Supplied material:
"""
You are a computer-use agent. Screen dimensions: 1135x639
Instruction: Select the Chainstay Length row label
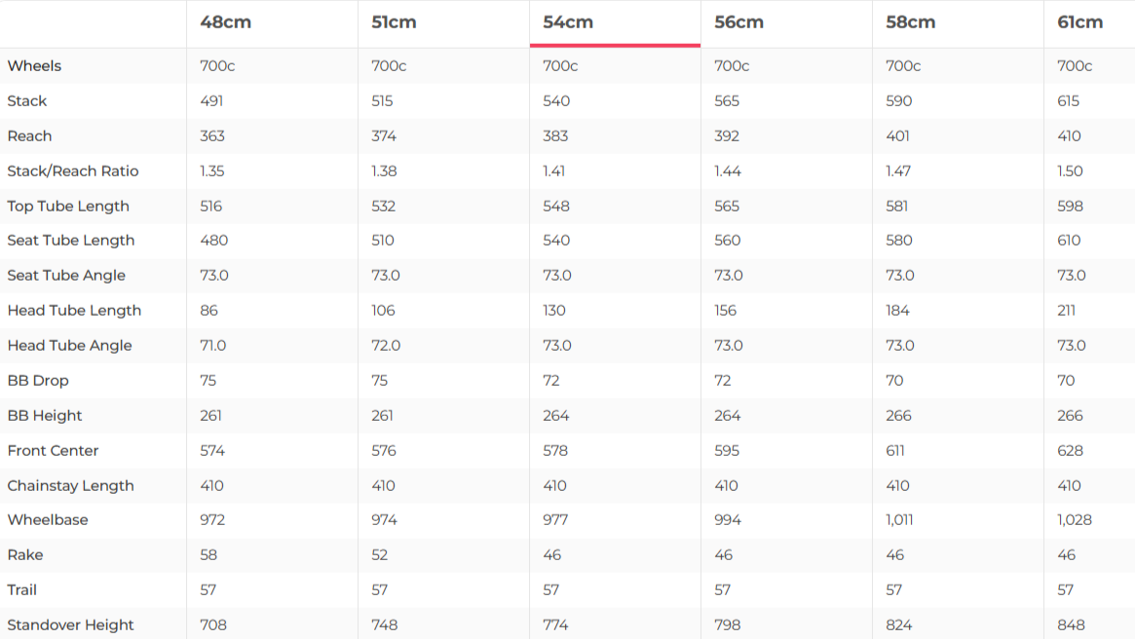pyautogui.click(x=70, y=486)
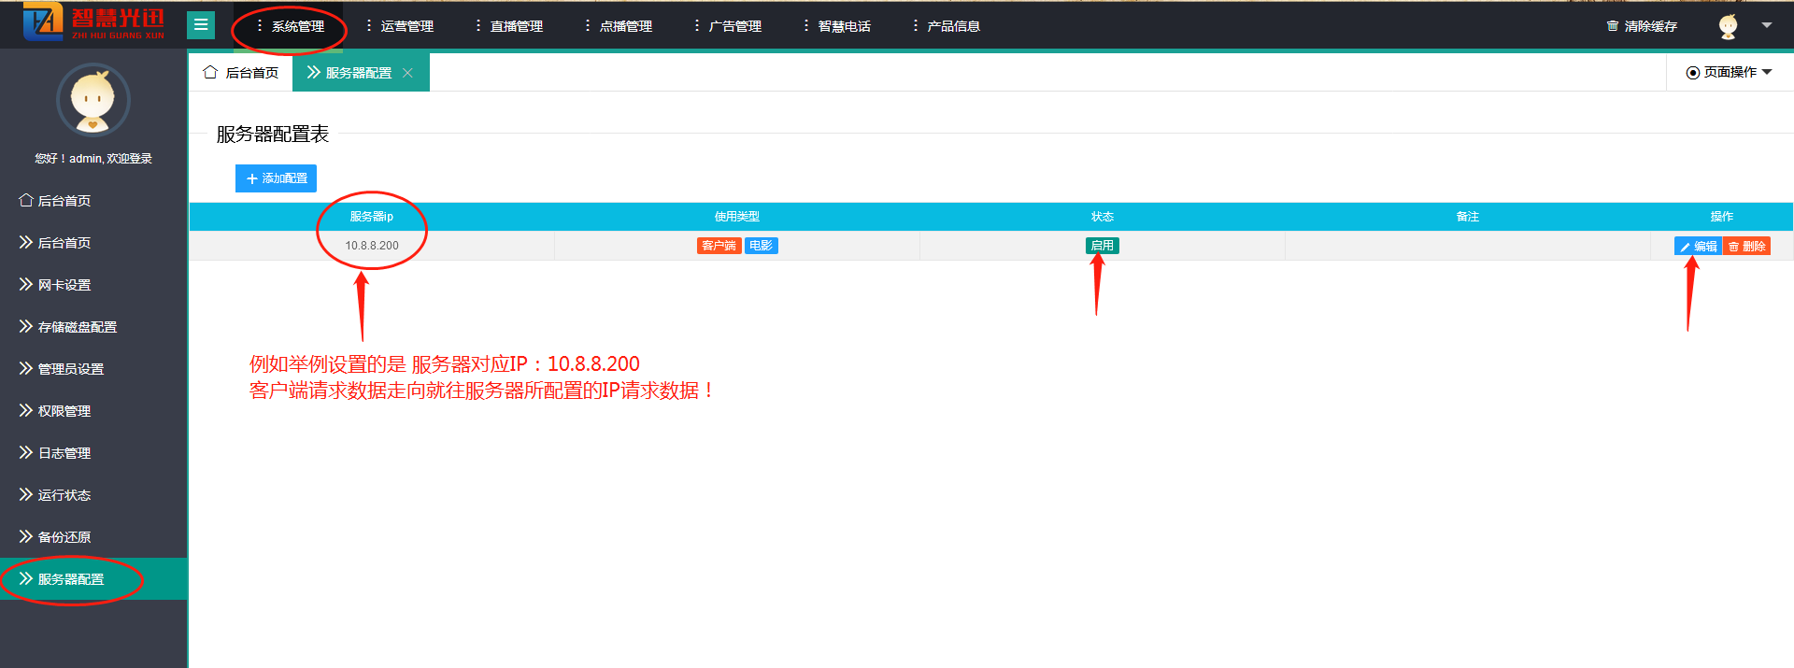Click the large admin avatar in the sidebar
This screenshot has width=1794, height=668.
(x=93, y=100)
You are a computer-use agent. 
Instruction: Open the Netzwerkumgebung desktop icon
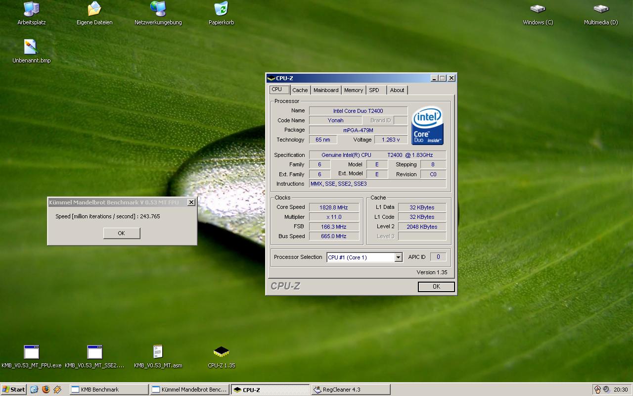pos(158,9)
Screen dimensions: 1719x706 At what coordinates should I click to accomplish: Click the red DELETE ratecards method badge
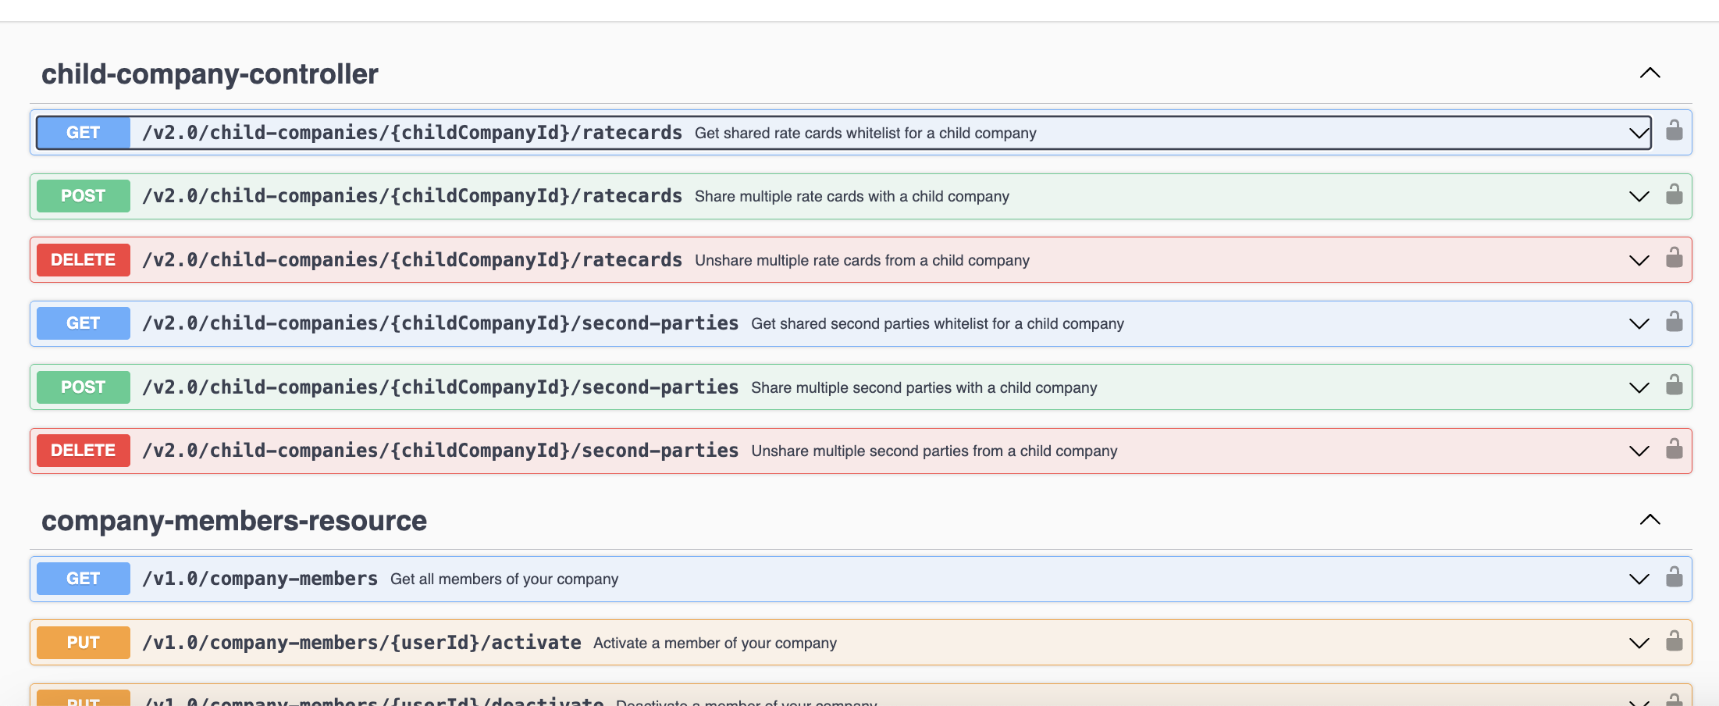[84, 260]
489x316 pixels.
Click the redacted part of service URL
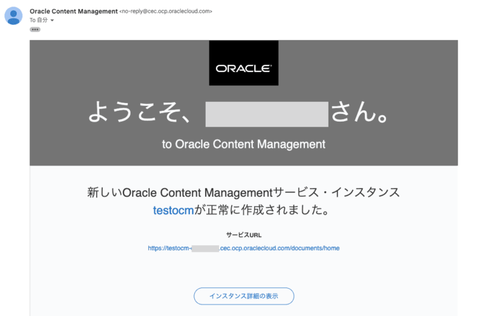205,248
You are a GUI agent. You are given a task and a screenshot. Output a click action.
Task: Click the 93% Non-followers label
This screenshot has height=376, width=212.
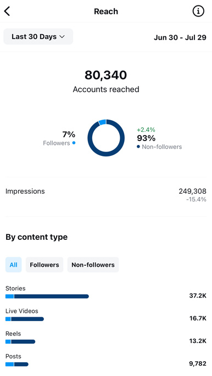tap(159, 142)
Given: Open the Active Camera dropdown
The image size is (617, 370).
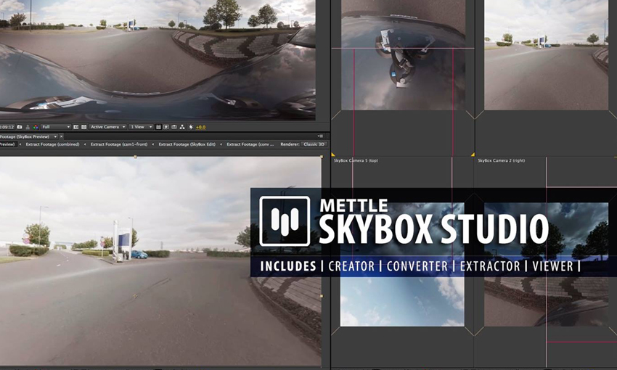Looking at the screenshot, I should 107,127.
"""
"""
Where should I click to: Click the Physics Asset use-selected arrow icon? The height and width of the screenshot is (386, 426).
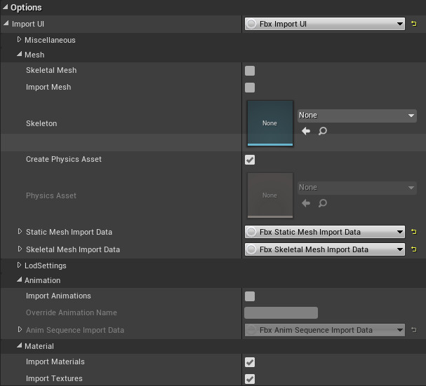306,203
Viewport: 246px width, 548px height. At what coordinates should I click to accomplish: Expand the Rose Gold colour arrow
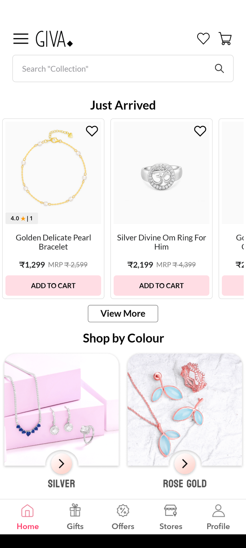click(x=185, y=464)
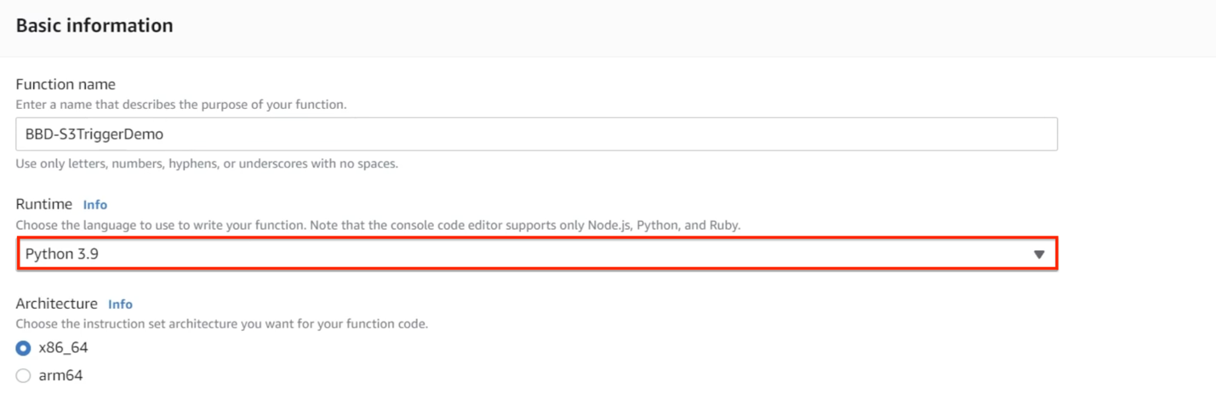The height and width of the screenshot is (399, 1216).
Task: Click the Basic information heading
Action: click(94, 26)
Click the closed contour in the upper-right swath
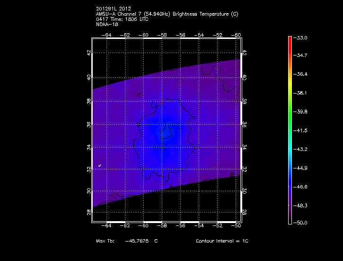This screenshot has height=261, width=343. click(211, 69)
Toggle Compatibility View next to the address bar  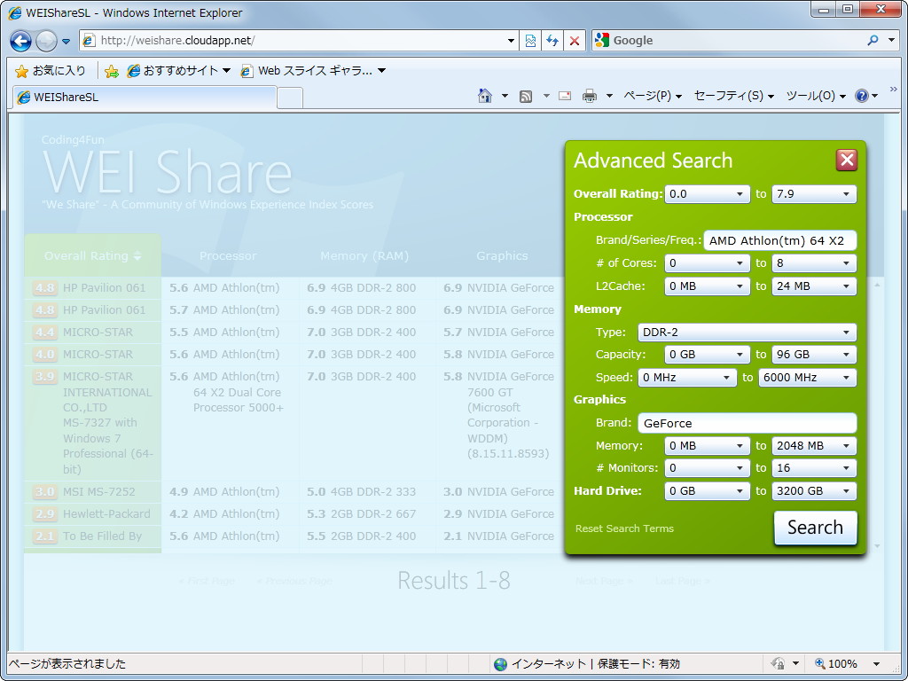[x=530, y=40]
"""
"""
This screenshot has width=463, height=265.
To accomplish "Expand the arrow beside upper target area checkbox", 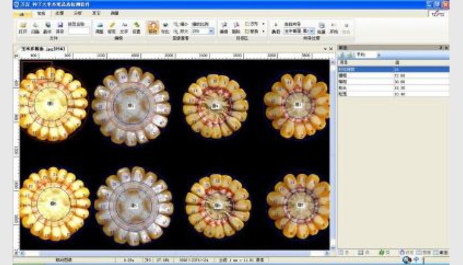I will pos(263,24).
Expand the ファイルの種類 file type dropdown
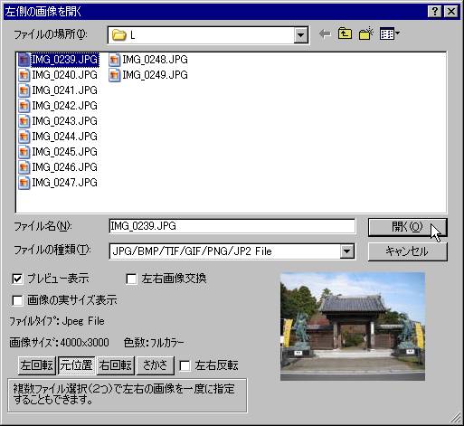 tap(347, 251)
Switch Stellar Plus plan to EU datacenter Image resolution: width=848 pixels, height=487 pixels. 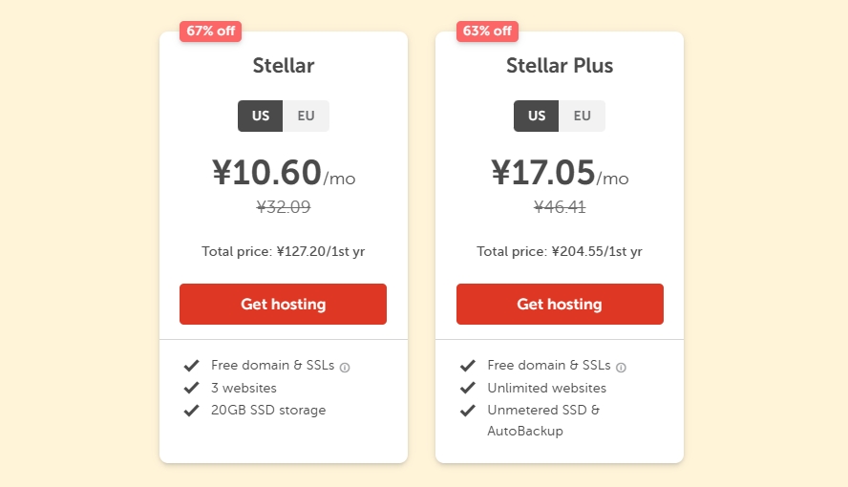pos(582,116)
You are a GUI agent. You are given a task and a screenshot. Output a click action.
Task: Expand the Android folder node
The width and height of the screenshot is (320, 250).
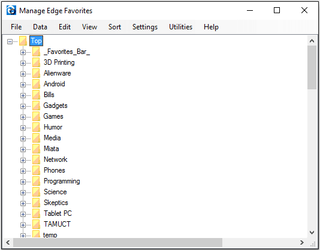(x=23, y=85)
"""
Problem: Collect the lines of the data that carry the word "agent".

Response area:
You are a computer-use agent. Screen dimensions: 1135x639
You are a computer-use agent. 
You are a GUI agent. You are given a task and a screenshot. Output a click action.
You are a GUI agent. You are given a task and a screenshot. Output a click action.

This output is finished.